Data in this exercise>
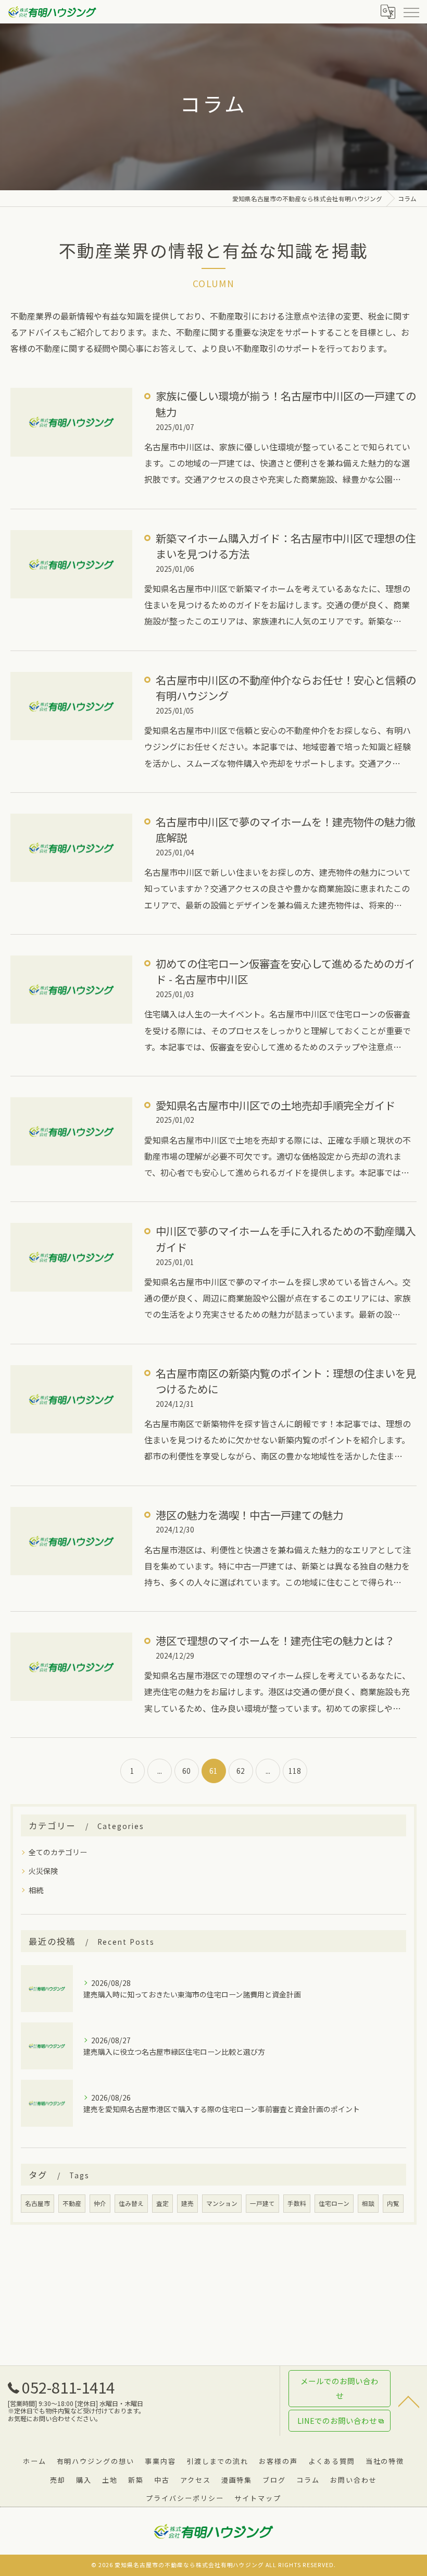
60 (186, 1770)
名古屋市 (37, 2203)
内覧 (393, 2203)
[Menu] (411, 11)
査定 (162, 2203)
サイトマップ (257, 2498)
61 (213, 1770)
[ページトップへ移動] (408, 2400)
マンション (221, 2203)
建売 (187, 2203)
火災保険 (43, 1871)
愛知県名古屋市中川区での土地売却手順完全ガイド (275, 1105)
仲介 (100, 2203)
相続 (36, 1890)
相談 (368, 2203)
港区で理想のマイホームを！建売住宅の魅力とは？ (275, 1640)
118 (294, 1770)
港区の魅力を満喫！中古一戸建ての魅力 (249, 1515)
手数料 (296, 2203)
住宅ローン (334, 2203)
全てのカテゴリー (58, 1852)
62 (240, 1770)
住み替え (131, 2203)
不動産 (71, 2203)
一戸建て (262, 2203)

Problem description> The entries are to be written out again exactly, without their pictures.

Result for this task>
60 (186, 1770)
名古屋市 (37, 2203)
内覧 (393, 2203)
[Menu] (411, 11)
査定 (162, 2203)
サイトマップ (257, 2498)
61 (213, 1770)
[ページトップへ移動] (408, 2400)
マンション (221, 2203)
建売 (187, 2203)
火災保険 (43, 1871)
愛知県名古屋市中川区での土地売却手順完全ガイド (275, 1105)
仲介 (100, 2203)
相続 (36, 1890)
相談 (368, 2203)
港区で理想のマイホームを！建売住宅の魅力とは？ (275, 1640)
118 (294, 1770)
港区の魅力を満喫！中古一戸建ての魅力 (249, 1515)
手数料 (296, 2203)
住宅ローン (334, 2203)
全てのカテゴリー (58, 1852)
62 (240, 1770)
住み替え (131, 2203)
不動産 (71, 2203)
一戸建て (262, 2203)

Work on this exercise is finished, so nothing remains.